I was one of those weird kids that loved liver.
I know, right? So weird! Basically I have always craved red meat and the nutrients it provides. And liver is definitely a Superfood. Dr. Terry Wahls recommends eating 16 ounces of organ meat a week, which equals about 4 to 5 servings, depending on your protein requirements. While that definitely doesn’t have to be 16 ounces of liver, I do suggest eating it either once a week or in pill form. To put it simply, eating liver helps support your liver. this means that you will support your body’s ability to rid of toxins. The nutrients also support energy and brain function. Many think that eating liver means you are being exposed to all the toxins that animal’s liver filtered out but I assure you that this is not an organ that will add to your toxic load. In fact, as I mentioned above, it will actually support your body’s detoxification pathways.
So many traditional recipes include things like milk, gluten and other grains, refined oils and various irritants, allergens and inflammatory ingredients. For perhaps obvious reasons (or not so obvious if you are new or unfamiliar with those worlds) , the Paleo, AIP, and CEP have remade these recipes avoiding the aforementioned ingredients. While there is great quality recipes out there, my experience has left me missing the spreadability (yes I made that word up:) of traditional pate’s . They also didn’t have the same flavors that I was used to eating and so I wanted to recreate those flavors and textures in my own recipe. This is what I came up with.
The recipe makes one serving, but to make it for more people, simply use 1 large, black skinned avocado with one pound of liver.
- 3-4 ounces of grass-fed beef liver or organic, (preferably pastured if available) chicken livers.
- 1/4 black skin avocado, ripe
- 1/2 cup sauteed leeks- measured raw
- 2 cloves of garlic, cooked with the leeks
- 1 tbs fresh herbs (can use more, i’ve used double) or 1 tsp dried herbs.
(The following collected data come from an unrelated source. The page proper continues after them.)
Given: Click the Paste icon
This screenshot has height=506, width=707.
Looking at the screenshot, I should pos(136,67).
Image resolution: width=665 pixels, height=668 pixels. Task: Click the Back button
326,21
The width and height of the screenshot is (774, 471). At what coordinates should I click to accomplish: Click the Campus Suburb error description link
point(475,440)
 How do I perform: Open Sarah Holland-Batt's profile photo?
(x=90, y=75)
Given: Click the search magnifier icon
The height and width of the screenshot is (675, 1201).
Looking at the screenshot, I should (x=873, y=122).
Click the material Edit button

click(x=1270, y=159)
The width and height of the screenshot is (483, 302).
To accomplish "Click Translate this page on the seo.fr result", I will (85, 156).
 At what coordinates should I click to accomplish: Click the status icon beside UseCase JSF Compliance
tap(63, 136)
I suggest thyme and/or rosemary.
- 1 to 2 tbs olive oil
- 1 tbs coconut oil or palm shortening, for cooking only.
Cook the liver in the coconut or palm shortening with the leeks and garlic in a separate pan or cooked after the meat. Cook the liver on low and cook gently until the liver is cooked through but not overcooked. You don’t want any pink but also not crispy. I suggest cooking it on medium low with a lid on it and keeping an eye on it. The leeks and garlic should just be cooked until soft. You can add the herbs to the leeks and garlic.
Place items into a small (2 cup) food processor with the avocado and process until it is smooth. You may have to press it down with a fork in between pulses to keep the puree in line with the blades. If you are making a large batch and therefore using a large food processor, you will not need to do this (they are usually better quality and better at mixing the food in general). When the ingredients are thoroughly mixed and smooth, you may need to gradually add the olive oil and blend that in so that it is not overly thick. It should be the consistency of a thick dip.
Serve with optional fruits and vegetables such as radishes, carrots, cucumbers or apples. It is also excellent with plantain chips!